Les mâchoires contractées, je me lève en vitesse et suis les pas de Clément, tracés dans le sable, pour retourner à la maison. Je prends ma douche, l’eau chaude dénouant mes muscles tendus, en profitant pour réfléchir à deux fois à cette histoire, ne voulant pas agir sous le coup de la colère. Mais je suis décidée : je ne veux plus être celle qui s’implique trop, et finit seule. C’est terminé. J’ai le droit de faire mon deuil sans avoir à me sentir coupable de quoi que ce soit. Je me rends directement dans ma chambre après m’être lavée, me ruant vers mon sac pastel pour en sortir le carnet de mon meilleur ami.

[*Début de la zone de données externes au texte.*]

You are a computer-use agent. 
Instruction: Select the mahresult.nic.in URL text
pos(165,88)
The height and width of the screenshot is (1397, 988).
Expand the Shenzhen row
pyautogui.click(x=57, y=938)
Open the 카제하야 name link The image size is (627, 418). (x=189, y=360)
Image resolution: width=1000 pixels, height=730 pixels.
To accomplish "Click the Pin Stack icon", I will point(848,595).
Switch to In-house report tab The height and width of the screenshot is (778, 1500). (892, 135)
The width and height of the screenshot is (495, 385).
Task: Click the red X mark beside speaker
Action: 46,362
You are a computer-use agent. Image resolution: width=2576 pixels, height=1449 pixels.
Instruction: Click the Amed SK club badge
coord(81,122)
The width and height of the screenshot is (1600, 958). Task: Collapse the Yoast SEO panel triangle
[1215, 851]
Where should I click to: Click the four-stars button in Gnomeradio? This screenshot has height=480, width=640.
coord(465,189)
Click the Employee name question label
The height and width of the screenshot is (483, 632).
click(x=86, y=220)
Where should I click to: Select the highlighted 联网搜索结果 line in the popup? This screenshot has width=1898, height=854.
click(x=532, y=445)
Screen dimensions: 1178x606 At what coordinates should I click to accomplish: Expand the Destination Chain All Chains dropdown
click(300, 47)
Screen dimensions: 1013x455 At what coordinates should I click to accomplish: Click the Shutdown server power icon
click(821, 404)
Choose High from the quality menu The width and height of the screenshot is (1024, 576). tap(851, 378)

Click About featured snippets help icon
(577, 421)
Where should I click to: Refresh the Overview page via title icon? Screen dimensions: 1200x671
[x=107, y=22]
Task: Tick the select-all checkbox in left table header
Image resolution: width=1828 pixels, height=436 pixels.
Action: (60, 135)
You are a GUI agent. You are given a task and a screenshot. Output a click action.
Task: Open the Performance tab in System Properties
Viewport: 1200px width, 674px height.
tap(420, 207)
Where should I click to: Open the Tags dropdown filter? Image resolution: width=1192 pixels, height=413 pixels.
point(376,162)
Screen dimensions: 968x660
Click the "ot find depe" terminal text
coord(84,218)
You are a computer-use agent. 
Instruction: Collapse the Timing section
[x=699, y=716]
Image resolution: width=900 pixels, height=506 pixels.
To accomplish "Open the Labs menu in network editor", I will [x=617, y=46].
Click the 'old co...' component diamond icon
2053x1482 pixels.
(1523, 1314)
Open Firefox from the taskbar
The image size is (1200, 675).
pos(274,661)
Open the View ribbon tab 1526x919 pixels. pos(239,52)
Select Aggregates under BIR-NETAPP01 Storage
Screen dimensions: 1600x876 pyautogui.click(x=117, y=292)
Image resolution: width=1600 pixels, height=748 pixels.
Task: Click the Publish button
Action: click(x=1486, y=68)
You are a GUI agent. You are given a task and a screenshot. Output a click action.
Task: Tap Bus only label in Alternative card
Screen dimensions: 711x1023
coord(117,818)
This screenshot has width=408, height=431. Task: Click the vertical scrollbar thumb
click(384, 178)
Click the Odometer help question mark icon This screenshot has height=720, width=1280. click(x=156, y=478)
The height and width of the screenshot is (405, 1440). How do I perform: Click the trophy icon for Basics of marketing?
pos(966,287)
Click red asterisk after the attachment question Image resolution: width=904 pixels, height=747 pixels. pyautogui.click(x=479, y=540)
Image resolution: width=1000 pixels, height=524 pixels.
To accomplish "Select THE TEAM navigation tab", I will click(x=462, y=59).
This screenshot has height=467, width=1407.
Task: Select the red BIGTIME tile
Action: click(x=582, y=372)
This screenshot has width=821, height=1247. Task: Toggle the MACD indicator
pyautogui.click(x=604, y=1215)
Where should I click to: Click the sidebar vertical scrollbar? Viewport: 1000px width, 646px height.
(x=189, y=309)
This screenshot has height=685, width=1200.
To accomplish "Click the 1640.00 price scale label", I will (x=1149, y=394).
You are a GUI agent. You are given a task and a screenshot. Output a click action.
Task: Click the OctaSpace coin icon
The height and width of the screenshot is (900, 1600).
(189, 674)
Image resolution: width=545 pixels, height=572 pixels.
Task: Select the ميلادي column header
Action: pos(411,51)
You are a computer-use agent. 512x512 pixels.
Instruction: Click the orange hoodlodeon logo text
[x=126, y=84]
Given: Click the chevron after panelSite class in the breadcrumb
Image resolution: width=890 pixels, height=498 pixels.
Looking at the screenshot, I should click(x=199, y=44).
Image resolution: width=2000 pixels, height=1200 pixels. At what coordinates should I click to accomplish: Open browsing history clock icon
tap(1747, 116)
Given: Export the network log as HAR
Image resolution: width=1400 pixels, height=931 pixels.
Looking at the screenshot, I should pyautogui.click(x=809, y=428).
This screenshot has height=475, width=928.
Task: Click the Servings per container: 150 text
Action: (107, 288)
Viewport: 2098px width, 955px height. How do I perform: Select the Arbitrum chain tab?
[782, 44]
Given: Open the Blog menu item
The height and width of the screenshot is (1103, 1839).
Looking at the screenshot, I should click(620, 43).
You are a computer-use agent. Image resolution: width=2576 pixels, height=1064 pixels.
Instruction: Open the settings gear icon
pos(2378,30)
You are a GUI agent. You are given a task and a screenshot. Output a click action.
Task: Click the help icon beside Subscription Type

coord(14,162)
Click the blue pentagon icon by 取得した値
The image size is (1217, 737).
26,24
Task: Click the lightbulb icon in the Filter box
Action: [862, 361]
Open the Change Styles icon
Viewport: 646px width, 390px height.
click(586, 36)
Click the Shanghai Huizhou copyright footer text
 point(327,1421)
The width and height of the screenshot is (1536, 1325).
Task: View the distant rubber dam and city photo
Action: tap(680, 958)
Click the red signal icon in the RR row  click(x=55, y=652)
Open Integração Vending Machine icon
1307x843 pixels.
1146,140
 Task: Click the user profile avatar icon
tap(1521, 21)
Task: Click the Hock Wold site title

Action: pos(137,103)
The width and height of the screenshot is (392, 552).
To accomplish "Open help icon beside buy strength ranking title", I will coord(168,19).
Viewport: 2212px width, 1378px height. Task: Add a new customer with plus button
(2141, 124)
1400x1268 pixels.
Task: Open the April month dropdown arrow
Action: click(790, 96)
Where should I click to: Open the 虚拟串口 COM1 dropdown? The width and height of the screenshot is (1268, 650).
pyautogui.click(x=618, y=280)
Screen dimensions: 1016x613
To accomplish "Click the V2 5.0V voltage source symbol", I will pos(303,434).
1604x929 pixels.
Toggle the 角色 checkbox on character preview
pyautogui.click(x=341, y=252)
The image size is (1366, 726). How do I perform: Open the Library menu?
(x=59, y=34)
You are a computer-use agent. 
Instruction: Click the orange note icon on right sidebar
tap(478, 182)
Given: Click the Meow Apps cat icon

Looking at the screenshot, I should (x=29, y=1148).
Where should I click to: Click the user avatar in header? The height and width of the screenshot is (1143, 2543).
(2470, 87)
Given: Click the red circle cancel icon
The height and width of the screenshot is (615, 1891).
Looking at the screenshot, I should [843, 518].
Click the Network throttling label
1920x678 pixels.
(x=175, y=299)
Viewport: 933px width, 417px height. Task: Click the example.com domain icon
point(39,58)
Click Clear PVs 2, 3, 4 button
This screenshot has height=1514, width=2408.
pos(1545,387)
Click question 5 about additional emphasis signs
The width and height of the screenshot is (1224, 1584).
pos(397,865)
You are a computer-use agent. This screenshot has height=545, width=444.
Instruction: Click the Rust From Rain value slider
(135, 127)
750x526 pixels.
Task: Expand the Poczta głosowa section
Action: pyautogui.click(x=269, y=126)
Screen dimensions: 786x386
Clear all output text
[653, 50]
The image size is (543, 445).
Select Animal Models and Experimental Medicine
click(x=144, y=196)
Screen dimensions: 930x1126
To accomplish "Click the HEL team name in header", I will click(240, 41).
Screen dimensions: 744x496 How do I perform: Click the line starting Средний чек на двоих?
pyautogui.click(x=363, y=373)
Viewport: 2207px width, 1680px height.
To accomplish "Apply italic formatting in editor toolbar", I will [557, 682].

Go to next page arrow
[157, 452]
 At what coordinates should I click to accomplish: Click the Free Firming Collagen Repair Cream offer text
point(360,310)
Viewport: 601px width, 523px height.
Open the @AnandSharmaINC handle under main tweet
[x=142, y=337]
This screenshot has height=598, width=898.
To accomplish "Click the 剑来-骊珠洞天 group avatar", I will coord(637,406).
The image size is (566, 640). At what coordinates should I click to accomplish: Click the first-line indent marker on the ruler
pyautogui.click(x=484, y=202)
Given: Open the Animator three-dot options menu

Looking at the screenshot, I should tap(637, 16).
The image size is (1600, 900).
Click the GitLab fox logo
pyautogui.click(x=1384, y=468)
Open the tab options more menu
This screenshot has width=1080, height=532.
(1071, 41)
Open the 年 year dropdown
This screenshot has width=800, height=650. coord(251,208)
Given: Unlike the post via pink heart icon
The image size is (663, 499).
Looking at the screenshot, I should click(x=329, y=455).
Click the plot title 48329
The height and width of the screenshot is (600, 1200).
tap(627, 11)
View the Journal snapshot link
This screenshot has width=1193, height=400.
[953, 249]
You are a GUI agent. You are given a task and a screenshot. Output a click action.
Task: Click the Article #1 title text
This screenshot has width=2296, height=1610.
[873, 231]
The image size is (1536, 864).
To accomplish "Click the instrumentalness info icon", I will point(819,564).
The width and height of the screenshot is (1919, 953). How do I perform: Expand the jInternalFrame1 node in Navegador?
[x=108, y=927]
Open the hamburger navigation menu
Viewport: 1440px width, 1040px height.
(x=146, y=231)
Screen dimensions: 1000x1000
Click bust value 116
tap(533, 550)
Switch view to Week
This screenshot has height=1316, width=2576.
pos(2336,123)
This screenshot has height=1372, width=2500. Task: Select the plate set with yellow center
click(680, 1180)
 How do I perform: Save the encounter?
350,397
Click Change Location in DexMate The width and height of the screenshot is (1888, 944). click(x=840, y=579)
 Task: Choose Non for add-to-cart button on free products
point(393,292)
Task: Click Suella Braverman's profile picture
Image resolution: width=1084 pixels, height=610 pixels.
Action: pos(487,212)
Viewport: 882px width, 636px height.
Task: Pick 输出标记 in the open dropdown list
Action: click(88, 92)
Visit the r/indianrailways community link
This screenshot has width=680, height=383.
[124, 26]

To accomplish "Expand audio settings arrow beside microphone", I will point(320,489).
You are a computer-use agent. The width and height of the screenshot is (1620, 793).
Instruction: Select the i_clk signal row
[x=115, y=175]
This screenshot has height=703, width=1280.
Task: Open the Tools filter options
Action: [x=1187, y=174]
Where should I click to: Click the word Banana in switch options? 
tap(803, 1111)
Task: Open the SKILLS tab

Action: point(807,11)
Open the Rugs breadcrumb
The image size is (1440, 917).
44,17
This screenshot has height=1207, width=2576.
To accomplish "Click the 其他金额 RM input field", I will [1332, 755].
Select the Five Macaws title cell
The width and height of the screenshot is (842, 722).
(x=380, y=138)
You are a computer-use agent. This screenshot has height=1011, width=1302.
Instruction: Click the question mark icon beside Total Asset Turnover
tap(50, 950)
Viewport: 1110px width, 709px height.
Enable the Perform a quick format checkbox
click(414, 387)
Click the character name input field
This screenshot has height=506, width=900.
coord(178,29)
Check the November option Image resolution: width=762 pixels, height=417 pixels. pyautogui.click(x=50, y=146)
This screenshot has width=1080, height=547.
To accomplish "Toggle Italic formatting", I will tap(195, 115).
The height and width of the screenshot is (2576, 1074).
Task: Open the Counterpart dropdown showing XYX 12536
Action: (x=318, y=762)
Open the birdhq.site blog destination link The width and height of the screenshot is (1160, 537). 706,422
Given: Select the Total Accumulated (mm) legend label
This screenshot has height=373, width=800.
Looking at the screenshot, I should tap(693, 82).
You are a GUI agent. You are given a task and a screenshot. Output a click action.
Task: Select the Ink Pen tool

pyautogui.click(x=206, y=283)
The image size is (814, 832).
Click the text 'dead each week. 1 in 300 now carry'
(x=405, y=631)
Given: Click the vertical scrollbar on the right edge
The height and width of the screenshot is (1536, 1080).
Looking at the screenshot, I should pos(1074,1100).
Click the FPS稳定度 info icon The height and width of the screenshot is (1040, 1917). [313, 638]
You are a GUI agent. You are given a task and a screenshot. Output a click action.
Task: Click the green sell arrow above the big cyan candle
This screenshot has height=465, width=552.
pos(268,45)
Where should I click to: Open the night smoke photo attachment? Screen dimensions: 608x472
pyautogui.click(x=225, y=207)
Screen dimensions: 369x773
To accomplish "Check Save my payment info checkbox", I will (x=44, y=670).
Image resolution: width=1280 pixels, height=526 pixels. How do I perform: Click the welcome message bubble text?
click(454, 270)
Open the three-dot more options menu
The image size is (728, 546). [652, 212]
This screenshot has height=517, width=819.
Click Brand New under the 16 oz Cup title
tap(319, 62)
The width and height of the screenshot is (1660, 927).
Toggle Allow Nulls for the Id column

Je le regarde, il me semble lourd, important, et je me convaincs que je prends la bonne décision. Il était dans mon sac, ils ne peuvent m’en vouloir si je le lis. Si je trouve quoi que ce soit les concernant, je leur ferai lire, je me le promets, mais je ne vois pas l’intérêt de les impliquer dans quelque chose dont ils n’ont visiblement plus grand-chose à faire.

Du moins, c’est ce dont tu te persuades, me murmure ma conscience.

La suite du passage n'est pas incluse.